WORK TO COMPLETE:
Could you rewrite the listing starting at the line containing "Open the Feb 3 timestamp link" and ending at the line containing "tap(423, 27)", keeping the requests but scaling every coordinate in the answers by 0.7, rounded to whole numbers with halves rounded up? Leave out the pictures, and keep all other numbers as they are.
-- begin DATA RECORDS --
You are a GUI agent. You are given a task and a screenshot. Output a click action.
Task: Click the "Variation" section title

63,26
-- end DATA RECORDS --
-- begin DATA RECORDS --
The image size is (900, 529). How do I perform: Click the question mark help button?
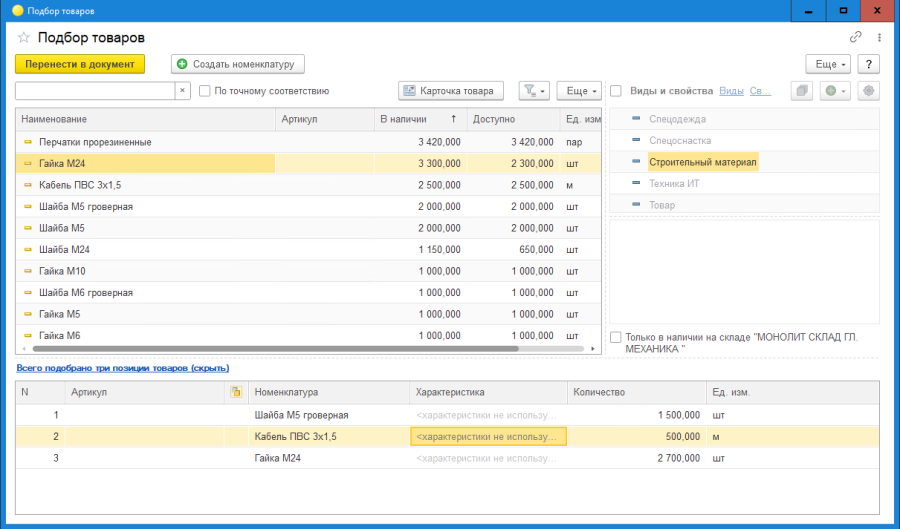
-- end DATA RECORDS --
-- begin DATA RECORDS --
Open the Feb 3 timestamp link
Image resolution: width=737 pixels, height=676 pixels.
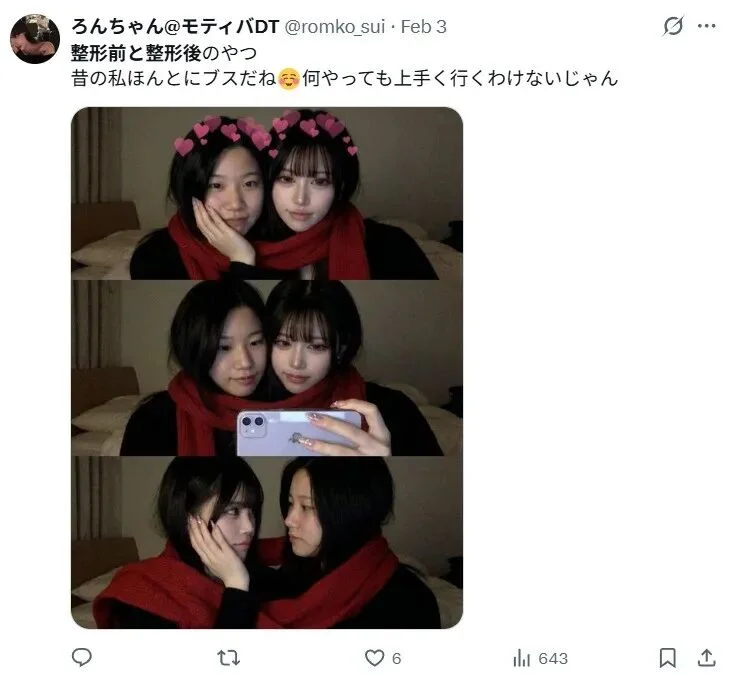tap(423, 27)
-- end DATA RECORDS --
REPLY TO THE TASK:
Open the Feb 3 timestamp link
Image resolution: width=737 pixels, height=676 pixels.
tap(296, 19)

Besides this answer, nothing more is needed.